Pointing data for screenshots
◆ ◆ ◆ ◆

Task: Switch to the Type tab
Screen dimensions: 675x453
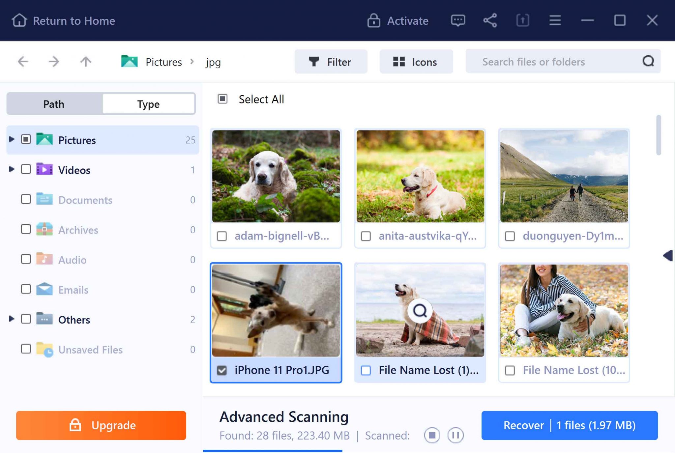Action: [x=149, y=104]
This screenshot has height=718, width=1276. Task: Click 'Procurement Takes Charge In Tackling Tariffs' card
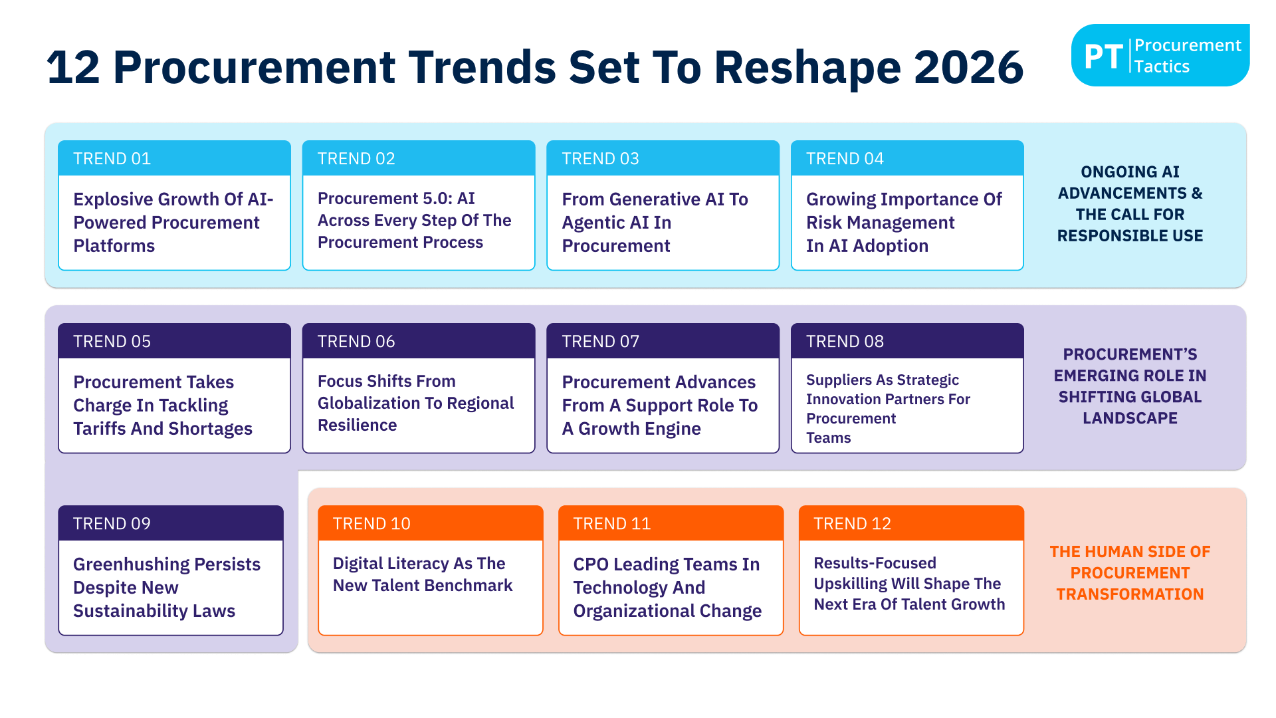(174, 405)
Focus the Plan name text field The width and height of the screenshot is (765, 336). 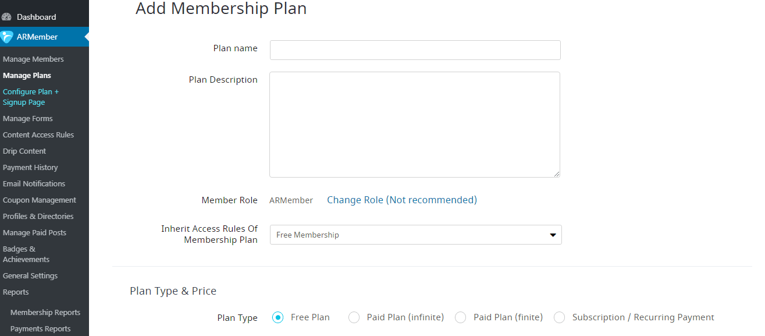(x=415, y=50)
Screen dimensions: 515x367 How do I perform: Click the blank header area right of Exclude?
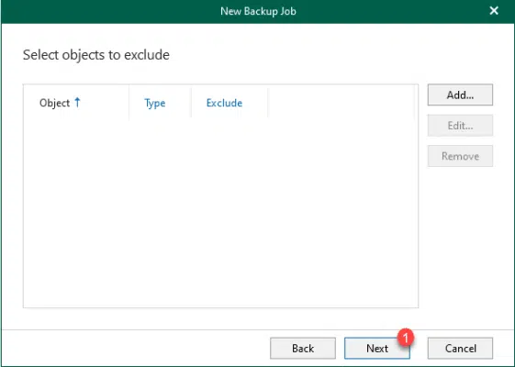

◆ ◆ ◆ ◆

Which lines above contain the word "Task"? Collect each of them in full.

Task: Switch to the Type tab
This screenshot has height=718, width=1276. Task: Click 'Procurement Takes Charge In Tackling Tariffs' card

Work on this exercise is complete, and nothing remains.